Tristan Harris and Aza Raskin, two co-founders of the Center for Humane Technology, insist that they are not adamantly opposed to all new technologies. Instead, they claim, we as a society have developed (and/or submitted to) uses of new technologies that make it difficult for all of us to live meaningful lives. Why, they ask, should we assume that our initial ways to implement new tools are the only or even the best way in which these tools can be implemented? I think that’s a very good question. Why is it so hard for us to change course?
In some cases, particular technologies and larger technological infrastructure have developed to the point that it’s very difficult and/or expensive to change course. Such difficulties present challenges on the individual level and on the systemic level. Over the past century or so – at least since World War II – transportation systems and other life infrastructures in much of the United States have become extremely car-centric. Some of us are now convinced that this development was a mistake in all sorts of ways and for all sorts of reasons, and we hope that others will come to this conclusion sooner rather than later. We gave up our car four years ago when we moved downtown, and now enjoy living in a neighborhood that allows us to walk or bicycle pretty much any where we need to go. And if we want to go farther, there’s a subway system (faltering, but still usually better than nothing), bus lines (not always convenient, but usually better than nothing), and commuter rail (not always dependable but usually better than nothing). As those “usually, better than nothing” phrases indicate, there are challenges to the individual. There are times when we feel somewhat hampered in what we want to do, and even the occasional moment when we wish that we still had a car.
The challenges are worse on the systemic level – so much of our lives is complicated, not only by the heavy reliance on the automobile, but also by the assumption that everyone necessarily relies on the automobile. See the recent book Paved Paradise: How Parking Explains the World, by Henry Grabar. Or if you’re not up to that, look at almost any suburban or extra-urban neighborhood, which are set up so that getting anywhere safely requires that one get in a car.
The point here is that deciding that we need to change course requires not only somehow stepping out of the cultural framework imposed by the physical infrastructure but also finding the resources to undo so much of that infrastructure.
And that has me thinking that the financial cost of making these changes isn’t the biggest challenge we face. We also need to find ways to step outside our current structures to see the possibility that we might do things differently.
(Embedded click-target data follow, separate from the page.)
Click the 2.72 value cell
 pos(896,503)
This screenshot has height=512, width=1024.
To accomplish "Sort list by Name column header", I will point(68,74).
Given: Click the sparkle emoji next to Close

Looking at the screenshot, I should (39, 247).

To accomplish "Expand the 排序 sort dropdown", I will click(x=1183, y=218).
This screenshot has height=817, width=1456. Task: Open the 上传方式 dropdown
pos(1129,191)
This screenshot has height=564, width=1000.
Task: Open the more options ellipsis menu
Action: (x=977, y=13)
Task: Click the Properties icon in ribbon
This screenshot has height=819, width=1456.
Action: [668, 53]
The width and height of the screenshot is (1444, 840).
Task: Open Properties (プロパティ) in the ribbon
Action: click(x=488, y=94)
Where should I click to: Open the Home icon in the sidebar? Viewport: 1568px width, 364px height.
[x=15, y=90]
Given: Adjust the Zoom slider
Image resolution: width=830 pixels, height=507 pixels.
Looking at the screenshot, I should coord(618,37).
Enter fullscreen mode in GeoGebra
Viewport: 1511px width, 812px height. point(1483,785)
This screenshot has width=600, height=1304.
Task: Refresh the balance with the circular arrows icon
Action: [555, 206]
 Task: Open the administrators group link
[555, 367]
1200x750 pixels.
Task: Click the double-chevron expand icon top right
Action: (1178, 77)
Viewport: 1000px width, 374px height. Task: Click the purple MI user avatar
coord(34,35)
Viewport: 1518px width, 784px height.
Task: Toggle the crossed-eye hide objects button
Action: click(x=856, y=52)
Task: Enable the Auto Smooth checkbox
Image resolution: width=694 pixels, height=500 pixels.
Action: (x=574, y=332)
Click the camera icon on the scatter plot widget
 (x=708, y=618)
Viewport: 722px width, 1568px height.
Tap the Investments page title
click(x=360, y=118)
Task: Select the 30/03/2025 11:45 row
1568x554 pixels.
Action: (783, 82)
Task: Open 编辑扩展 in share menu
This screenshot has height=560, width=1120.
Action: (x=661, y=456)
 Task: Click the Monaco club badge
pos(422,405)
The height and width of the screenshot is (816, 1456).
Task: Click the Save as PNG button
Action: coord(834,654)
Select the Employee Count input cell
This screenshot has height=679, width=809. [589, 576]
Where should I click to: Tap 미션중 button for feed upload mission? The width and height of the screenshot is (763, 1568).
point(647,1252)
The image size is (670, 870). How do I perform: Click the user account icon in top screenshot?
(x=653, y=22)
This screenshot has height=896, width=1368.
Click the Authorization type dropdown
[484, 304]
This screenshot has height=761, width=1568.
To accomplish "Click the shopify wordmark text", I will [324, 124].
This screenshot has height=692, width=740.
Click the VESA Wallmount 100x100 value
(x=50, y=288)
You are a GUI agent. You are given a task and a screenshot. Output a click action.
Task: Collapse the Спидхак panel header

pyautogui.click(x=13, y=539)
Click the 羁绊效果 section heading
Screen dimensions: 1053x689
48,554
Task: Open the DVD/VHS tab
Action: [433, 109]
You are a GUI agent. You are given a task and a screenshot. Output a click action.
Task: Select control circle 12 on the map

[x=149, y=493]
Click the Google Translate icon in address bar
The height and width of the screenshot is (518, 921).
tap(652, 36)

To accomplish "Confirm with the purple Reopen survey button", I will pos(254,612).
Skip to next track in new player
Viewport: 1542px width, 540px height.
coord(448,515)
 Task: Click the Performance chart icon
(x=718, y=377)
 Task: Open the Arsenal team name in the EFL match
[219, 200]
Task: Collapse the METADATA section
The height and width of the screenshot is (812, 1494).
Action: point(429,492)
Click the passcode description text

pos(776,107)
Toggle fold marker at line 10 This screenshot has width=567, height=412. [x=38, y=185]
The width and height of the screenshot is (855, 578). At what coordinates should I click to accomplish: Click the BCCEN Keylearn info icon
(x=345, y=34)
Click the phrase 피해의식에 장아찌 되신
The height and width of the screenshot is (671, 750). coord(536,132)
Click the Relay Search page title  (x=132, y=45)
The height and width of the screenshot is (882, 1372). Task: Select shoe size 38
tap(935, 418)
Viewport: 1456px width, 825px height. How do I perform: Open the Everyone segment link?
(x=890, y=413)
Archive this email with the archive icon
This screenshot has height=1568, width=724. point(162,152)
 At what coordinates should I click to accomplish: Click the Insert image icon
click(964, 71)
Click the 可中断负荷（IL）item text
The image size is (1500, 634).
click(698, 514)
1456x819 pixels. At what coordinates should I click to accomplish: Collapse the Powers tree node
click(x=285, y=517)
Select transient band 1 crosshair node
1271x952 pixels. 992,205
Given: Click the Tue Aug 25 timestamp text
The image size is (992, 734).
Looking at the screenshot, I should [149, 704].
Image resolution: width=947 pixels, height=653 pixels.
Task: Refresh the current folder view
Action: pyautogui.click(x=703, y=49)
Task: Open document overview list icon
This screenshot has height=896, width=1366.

Jane Jacob’s book The Death and Life of Great American Cities has been sitting on my bookshelf for decades. I’ve been wanting to read it for longer than that. I finally read it this year, and she helps me to see so many ways in which our neighborhood’s have been misshaped, in part (but not only) by our reliance on the automobile. Writing in the 1960s, she admitted even then that it would be costly to change, and that we wouldn’t be changing anything overnight. But she suggested some very concrete strategies that would help us if we decide to make that change. She managed somehow to step outside her little neighborhood and the surrounding community in a way that allowed her to see just how it functioned, and how it and other neighborhoods might function differently.
Much of what Jacob said is echoed in the current call for 15-minute cities. Of course, even suggesting such a thing is seen by many as radically controversial, and many will find reason to protest. And those who protest will find many others there with them. Changing course on these things is unsettling.
I, for one, think it’s long past time for us to change course here.